Black Prairie is an impossible band to classify. They’re billed in some circles as indie rock, but that’s not quite accurate. That may be because it’s the type of musical circles the members of the band normally travel in. The most well known members of Black Prairie spend most of their time in the folk rock band the Decemberists.
There are a few similarities to the Decemberists’ work here and there, but anyone expecting that brand of folk rock/indie pop, should leave those expectations at the door. Black Prairie abandons any of those pop sensibilities for the most part, instead trading them in for an altogether distinct sound.
It would be a bit too simple to call them an alt-country band as they don’t seem to share many of the same principles aside from sounding like a band that might interest people who have a leaning in that genre. The road they seem to travel is that of a bluegrass band.
Although bluegrass tends to sound a bit more upbeat than Black Prairie’s leanings would suggest. The lyrical material (on the few songs that they put lyrics to) is in line with bluegrass, but their sound in general puts across a stronger sense of sadness and brooding. There are a few up tempo knee slappers, but for the most part there’s a grey cloud hanging over a majority of the songs.
Basically though, Black Prairie defies simple classification. They bring too many things to the table to be labeled so easily, which ultimately makes their live setting interesting and enjoyable.
What’s most interesting about seeing them in a setting like the Iota Club is that half their discography doesn’t seem to traditionally fit in with a club venue. The band promotes an almost organic, outdoorsy vibe, to be played at the kind of parties in open fields that only seem be shown in movies set during the turn of the 20th century. There should be dancing anytime Black Prairie plays, but they don’t exactly exist in a setting that encourages that type of behavior.
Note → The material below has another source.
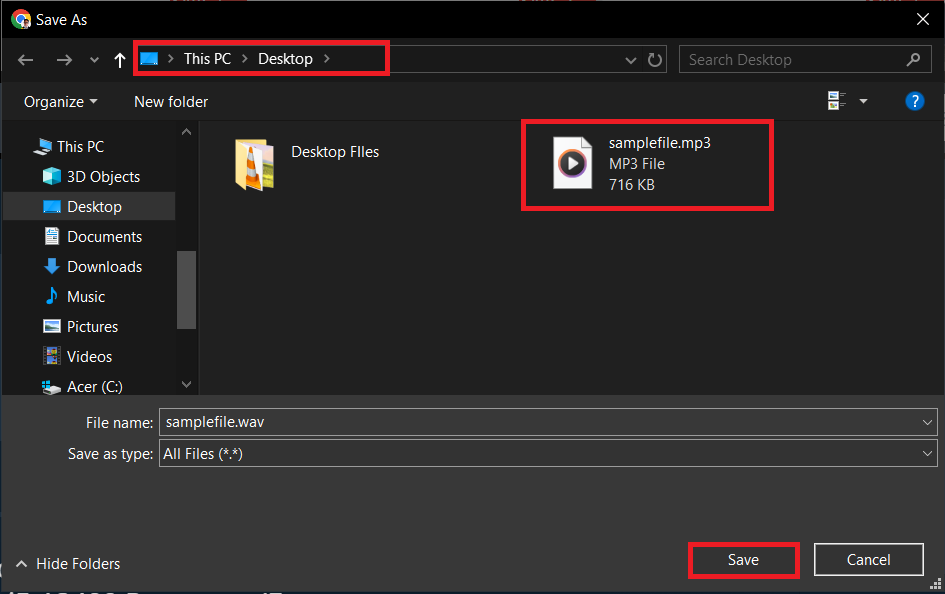Navigate back using the back arrow
Image resolution: width=945 pixels, height=594 pixels.
25,59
That’s all well and good though for the band. Playing behind a simple back drop of normal bulb lights, it’s easy to get lost in their straight instrumentals. The music plays like the soundtrack to some quirky western, where open fields are suffocated by the darkness of the sky.
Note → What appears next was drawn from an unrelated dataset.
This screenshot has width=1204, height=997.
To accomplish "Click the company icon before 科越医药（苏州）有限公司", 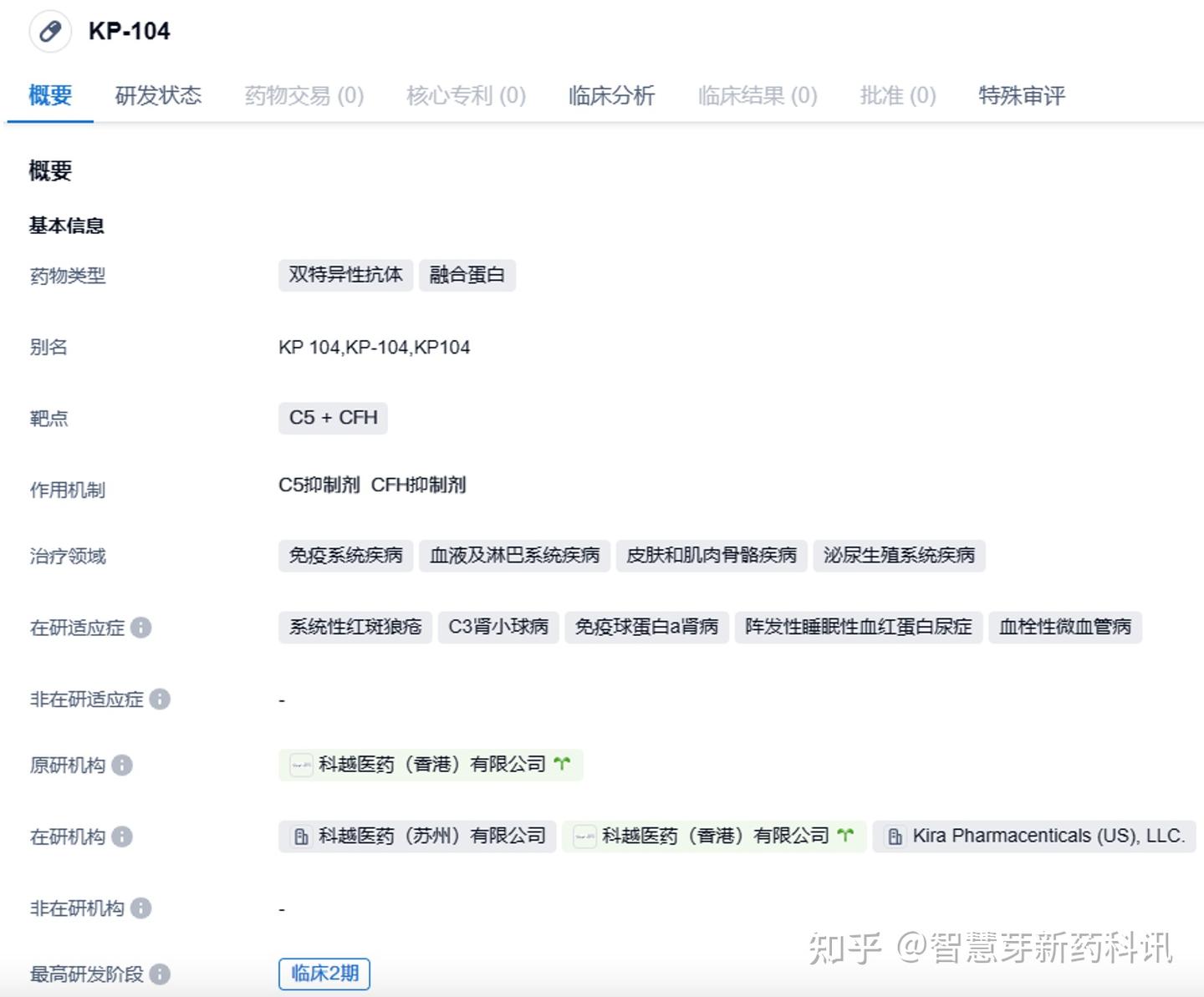I will [x=301, y=836].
The songs like “Ostinato Del Caminito” are meticulously paced but also have a feeling like they’re going to unravel at any point, which is true about all of their up tempo songs. They have a way of weaving in and out of each instrument, focusing on one and then quickly backing off, effortlessly granting attention to each band member.
The real standouts are Conlee-Drizos’ accordion, Funk’s slide guitar, and Annalisa Tornfelt’s fiddle. Each one is able to make their case when they’re pushed the forefront and allows them to mix in several styles.
The real highlight of the show though comes on the few occasions when Tornfelt puts aside her fiddle and is allowed to sing. The instrumentals are well handled but their strongest songs in the set were the ones with vocals attached to them.
Tornfelt’s voice is at once dark and somber with almost a bluesy rasp to it. This is especially where they betray their country and bluegrass leanings, as the emotion attached to her voice doesn’t necessarily coalesce with those genres. She has an absolutely haunting nature to her vocals, she could sing almost anything give off the sense of longing and sorrow. Especially outstanding is her work on “Red Rocking Chair.”
A less interesting band would probably find itself retreating into a few of the genres that Black Prairie jumps in and out of on any given song. They have a certain confidence that allows them to play with convention, always in control and assured of what they want to do. Black Prairie puts on nothing short of a mesmerizing show.